The motive behind the murders has been revealed in courtroom proceedings as an act of payback.

“U.S. Attorney Robert L. Capers said the Saenz brothers ordered the killing of Cuevas in retaliation after she called out the gang at school and on social media,” Fox News informed.

Not too funny fate

Having committed approximately 30 murders over the past two years around the Big Apple, the transitional MS-13 gang has been under the radar of Attorney General Jeff Sessions, who visited the gang-infested area of New York City’s Long Island suburbs last April, and will have a say in the fates of the three men in the case.

“U.S. Attorney General Jeff Sessions has emphasized the Trump administration’s commitment to combating MS-13, and has allowed prosecutors to pursue any legal avenue to target the gang – although he has not yet stated whether capital punishment is on the table for Portillo and the Saenzes,” Fox News’ Benjamin Brown explained.

Yet, the three remained unfazed over their impending sentencing – at least by their conduct at the Central Islip courthouse as their victims’ parents gave them stern looks.

“Cuevas’ family filed into the Central Islip courthouse Tuesday afternoon, glaring daggers at their daughter’s alleged murderers from the front pew,” the New York Post’s Reuven Fenton and Emily Saul reported.

More to come

The other two MS-13 gang members horsing around in the courtroom are facing charges for their involvement in two separate crimes.

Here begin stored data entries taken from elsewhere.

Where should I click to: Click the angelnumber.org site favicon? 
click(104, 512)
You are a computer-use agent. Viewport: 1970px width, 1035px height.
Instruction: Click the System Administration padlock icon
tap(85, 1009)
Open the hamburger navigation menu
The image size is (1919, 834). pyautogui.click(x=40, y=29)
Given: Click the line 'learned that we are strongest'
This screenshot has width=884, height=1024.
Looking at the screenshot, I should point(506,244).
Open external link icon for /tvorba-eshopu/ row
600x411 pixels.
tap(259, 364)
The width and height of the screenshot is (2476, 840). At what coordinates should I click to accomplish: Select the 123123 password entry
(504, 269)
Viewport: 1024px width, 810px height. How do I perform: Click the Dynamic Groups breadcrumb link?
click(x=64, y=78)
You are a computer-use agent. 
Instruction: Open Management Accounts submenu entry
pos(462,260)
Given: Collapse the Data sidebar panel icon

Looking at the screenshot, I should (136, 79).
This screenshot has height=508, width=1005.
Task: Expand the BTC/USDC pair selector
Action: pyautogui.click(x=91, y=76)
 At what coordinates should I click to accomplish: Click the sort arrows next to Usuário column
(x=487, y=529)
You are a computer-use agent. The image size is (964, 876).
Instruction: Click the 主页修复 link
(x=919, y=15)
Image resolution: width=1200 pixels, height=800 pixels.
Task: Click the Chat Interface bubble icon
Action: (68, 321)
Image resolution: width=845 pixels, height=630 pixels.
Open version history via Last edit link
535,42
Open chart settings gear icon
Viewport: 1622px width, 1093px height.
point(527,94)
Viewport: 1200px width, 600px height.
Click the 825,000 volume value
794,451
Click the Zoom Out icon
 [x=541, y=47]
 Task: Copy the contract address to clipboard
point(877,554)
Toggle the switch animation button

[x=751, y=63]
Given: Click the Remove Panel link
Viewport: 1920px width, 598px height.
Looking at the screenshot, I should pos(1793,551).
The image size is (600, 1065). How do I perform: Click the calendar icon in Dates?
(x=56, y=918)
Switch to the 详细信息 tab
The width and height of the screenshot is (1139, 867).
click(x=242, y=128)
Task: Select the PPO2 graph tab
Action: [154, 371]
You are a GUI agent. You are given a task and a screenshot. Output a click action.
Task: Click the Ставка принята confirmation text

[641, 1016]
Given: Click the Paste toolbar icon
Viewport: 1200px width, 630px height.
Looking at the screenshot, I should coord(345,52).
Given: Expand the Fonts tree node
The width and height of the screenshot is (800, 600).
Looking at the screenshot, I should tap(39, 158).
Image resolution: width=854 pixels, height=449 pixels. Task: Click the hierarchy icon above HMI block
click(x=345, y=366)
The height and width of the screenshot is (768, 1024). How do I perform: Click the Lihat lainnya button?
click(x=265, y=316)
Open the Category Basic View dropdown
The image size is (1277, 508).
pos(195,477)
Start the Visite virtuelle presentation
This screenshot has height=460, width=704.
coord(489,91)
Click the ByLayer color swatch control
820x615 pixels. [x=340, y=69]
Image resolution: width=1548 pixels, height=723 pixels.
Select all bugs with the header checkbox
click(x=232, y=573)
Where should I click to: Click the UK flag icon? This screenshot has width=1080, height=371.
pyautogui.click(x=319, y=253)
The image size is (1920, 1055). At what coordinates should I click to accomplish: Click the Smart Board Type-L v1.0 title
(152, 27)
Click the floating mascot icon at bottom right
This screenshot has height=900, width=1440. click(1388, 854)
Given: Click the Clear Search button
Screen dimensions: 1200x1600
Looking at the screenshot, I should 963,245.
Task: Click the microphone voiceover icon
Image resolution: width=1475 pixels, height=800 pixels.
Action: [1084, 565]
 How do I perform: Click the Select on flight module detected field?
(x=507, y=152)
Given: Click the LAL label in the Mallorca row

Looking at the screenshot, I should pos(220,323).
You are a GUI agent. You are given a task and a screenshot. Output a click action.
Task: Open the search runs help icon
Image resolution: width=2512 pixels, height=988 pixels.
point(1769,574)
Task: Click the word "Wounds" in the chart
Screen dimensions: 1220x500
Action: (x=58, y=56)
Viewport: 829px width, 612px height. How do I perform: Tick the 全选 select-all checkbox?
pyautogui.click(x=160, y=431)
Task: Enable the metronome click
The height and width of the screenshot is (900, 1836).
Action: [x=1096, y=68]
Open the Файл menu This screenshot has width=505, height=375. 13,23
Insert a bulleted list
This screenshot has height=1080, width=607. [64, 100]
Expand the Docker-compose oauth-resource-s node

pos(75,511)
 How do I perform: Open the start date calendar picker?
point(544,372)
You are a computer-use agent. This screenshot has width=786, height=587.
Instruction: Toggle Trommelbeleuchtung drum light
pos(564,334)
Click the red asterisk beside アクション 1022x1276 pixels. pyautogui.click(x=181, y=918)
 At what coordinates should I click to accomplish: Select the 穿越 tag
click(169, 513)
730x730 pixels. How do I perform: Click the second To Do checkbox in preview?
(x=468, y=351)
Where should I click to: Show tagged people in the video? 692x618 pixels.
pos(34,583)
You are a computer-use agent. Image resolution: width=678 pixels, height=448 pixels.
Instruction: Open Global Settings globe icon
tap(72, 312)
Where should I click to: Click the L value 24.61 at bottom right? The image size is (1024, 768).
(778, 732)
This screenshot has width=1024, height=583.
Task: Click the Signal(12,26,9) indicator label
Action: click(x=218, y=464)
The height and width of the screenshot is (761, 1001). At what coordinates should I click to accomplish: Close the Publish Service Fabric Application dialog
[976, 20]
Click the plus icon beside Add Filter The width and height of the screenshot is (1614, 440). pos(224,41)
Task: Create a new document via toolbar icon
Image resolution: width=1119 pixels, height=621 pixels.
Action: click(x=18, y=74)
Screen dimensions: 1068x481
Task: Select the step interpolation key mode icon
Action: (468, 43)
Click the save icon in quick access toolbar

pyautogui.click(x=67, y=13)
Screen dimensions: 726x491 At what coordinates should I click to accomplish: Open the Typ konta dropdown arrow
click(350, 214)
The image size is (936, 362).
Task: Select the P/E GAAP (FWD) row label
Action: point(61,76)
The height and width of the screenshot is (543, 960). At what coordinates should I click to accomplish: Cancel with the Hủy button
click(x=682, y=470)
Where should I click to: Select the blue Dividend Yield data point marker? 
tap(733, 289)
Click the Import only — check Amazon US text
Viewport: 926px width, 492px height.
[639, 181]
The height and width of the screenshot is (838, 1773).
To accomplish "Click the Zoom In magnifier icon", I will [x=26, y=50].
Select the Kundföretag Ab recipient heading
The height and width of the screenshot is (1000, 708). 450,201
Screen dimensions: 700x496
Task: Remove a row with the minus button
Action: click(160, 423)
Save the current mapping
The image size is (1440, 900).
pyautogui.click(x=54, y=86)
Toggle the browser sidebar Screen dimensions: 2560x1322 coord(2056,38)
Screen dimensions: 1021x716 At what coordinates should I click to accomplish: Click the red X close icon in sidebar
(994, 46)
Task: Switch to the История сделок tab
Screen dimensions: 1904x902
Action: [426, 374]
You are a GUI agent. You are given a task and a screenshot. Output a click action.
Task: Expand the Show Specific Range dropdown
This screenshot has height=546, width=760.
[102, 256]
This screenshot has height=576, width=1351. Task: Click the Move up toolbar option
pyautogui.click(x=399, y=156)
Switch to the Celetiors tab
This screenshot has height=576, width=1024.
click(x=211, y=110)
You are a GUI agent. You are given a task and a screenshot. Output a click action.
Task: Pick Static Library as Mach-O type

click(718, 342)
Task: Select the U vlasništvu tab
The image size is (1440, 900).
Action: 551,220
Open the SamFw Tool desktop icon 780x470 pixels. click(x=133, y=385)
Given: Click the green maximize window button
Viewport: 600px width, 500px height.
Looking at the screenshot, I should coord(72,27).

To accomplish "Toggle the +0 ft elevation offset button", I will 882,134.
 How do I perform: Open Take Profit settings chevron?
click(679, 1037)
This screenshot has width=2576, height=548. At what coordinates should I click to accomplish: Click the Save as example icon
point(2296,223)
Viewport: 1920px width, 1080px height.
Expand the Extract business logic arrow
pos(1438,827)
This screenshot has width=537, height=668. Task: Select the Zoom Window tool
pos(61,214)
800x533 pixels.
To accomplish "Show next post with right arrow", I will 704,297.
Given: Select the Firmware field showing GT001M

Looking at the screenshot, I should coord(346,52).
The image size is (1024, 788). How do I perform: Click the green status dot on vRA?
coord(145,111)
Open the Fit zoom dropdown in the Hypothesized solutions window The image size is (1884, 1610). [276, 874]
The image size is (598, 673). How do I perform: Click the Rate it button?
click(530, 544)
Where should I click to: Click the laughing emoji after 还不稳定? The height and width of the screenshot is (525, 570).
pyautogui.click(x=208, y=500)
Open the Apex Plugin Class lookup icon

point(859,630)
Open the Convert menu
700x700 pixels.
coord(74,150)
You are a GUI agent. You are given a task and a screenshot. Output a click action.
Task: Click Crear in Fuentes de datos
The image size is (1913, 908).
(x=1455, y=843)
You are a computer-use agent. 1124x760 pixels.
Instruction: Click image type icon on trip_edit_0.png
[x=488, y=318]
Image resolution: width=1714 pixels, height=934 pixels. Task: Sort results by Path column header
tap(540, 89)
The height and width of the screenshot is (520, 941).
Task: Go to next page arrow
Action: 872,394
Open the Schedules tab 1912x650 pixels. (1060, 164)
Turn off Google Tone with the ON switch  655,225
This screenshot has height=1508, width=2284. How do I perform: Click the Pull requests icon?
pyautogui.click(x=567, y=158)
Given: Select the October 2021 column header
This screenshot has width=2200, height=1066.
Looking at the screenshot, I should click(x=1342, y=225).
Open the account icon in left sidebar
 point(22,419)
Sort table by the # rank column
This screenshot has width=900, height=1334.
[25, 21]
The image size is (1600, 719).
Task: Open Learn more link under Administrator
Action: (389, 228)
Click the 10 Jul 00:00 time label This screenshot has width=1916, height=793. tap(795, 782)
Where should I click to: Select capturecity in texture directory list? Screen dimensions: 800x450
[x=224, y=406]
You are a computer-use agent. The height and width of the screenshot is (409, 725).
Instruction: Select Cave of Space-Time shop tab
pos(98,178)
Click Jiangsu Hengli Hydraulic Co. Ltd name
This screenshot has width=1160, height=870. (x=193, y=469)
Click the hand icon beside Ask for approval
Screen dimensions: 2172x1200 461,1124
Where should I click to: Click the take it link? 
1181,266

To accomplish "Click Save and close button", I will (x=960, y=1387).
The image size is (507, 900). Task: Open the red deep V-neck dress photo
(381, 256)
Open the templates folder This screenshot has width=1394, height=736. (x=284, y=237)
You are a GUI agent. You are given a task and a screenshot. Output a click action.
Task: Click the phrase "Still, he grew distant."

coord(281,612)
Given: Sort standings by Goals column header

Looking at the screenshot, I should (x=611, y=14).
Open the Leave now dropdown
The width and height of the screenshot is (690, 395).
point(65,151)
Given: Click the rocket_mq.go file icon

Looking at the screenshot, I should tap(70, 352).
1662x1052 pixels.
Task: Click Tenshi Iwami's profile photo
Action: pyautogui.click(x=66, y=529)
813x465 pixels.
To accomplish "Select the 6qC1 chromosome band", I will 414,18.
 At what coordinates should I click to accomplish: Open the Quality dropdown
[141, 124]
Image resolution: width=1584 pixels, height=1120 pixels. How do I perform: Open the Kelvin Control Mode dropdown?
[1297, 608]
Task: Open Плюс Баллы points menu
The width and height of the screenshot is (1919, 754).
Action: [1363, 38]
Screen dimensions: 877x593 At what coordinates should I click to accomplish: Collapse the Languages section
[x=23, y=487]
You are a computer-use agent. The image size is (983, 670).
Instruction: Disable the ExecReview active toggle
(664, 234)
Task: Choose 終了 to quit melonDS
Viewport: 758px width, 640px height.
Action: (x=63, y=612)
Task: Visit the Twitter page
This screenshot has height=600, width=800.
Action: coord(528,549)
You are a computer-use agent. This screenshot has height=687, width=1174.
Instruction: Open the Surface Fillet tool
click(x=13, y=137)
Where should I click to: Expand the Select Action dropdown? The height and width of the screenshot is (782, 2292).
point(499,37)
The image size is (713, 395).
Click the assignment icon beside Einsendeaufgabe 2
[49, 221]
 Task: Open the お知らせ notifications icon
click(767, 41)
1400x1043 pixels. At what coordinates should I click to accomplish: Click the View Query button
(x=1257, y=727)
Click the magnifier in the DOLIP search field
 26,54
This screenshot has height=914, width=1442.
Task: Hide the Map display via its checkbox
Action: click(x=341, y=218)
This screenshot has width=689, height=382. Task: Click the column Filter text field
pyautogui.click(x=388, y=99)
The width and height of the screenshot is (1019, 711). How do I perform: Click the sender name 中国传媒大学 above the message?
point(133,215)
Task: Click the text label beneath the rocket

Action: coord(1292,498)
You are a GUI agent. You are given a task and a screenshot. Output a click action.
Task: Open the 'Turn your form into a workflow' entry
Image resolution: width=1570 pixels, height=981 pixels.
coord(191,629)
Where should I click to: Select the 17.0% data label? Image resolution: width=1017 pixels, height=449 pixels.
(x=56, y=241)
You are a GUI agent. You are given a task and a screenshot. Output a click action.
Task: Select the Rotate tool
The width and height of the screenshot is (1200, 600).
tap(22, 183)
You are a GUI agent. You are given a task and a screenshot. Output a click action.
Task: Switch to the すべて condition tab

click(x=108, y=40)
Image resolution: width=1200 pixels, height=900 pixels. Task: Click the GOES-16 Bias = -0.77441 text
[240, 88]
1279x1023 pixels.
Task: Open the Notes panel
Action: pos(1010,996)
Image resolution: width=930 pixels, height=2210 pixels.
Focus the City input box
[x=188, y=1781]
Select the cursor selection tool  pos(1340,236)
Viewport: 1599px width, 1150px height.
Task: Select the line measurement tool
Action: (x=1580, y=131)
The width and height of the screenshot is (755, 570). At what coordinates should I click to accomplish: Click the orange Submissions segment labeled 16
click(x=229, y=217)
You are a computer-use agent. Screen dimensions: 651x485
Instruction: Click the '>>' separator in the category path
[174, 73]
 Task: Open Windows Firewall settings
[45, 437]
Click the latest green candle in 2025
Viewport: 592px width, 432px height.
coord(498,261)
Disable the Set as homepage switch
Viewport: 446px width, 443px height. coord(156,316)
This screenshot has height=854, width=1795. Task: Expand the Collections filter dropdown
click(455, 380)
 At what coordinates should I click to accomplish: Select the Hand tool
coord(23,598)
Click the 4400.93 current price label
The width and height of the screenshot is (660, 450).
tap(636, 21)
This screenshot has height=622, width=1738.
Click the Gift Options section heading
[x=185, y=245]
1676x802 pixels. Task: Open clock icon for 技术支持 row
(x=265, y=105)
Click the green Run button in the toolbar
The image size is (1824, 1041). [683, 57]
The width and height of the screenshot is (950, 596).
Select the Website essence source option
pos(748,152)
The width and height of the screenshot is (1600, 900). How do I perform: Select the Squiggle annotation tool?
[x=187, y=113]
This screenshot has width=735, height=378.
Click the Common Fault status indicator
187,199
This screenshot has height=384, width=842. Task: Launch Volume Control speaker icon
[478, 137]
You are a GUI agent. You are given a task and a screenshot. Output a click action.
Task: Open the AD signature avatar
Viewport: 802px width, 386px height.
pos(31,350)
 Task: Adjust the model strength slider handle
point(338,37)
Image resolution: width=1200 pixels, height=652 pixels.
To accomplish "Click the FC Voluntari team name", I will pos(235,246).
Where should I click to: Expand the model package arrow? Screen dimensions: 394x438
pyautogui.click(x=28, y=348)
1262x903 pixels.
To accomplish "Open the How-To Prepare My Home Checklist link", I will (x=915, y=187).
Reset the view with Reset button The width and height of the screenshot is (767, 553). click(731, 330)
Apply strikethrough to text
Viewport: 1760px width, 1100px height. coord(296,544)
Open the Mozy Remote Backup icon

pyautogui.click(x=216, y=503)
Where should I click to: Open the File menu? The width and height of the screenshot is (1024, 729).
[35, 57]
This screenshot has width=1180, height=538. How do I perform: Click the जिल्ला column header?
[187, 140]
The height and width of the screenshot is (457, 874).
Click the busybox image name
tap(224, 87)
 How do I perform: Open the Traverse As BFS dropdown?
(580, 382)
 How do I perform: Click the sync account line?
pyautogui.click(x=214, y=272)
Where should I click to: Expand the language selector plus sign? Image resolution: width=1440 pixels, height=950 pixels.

“The alleged gangsters appeared in court alongside fellow MS-13 members Mario Aguilar-Lopez and Jose Suarez, who are charged with killing a rival gang member and injuring a bystander under the same indictment,” Fenton and Saul noted.

The five gang members appeared together as arrangements are being made to determine the details of the proceedings as they move forward.

“Judge Joseph Bianco mentioned during the short hearing he would be willing to oversee a separate trial for Aguilar-Lopez and Suarez, who do not face the death penalty,” Fenton and Saul added. “Lawyers for both men have yet to file motions to sever their clients from Mickens and Cuevas’ accused killers.”

Carnage spreading in the Americas like cancer

Even though the deadly gang formed from criminal immigrants banding together in Southern California several decades ago, its wrath has spread since then to numerous parts of the United States, including New York City and other metropolitan areas along the East Coast – not to mention an array of nations south of the border and the equator.

“MS-13 was started by Central American immigrants, mainly from El Salvador, in Los Angeles in the 1980s, but has since expanded to include several other Central and South American countries,” Brown recounted.